Kommentar: GroKo wird für die SPD zum No-Go

Martin Schulz muss bei seinen Parteigenossen schwer um die Zustimmung zu einer neue GroKo kämpfen (Bild: Reuters)
Martin Schulz muss bei seinen Parteigenossen schwer um die Zustimmung zu einer neue GroKo kämpfen (Bild: Reuters)

Nach den Sondierungen fallen die Sozialdemokraten in eine tiefe Sinnkrise. Sollen sie wieder einmal Verantwortung übernehmen? Und dann gibt es noch die lästigen Milchbubis von der CSU.
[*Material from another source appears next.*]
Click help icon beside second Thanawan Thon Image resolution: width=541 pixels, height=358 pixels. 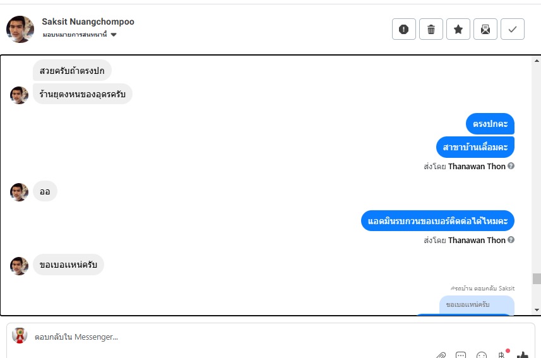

Ein Kommentar von Jan Rübel

Vom SPD-Parteichef ist überliefert, dass er eine Schwäche für zuckersüßen Kaffee mit bitterer Schokolade hegt. In diesen Tagen aber muss es Martin Schulz vorkommen, als schütte man ihm Salz dazu.

Kaum lag das Sondierungspapier aus den Gesprächen mit CDU und CSU vor, begannen die Genossen mit beißender Kritik. Zwei Landesverbände empfehlen bereits, beim Parteitag gegen Koalitionsverhandlungen zu stimmen; den Großkopferten in der Partei läuft die Zeit davon, die Basis von einer Neuauflage der Großen Koalition zu überzeugen.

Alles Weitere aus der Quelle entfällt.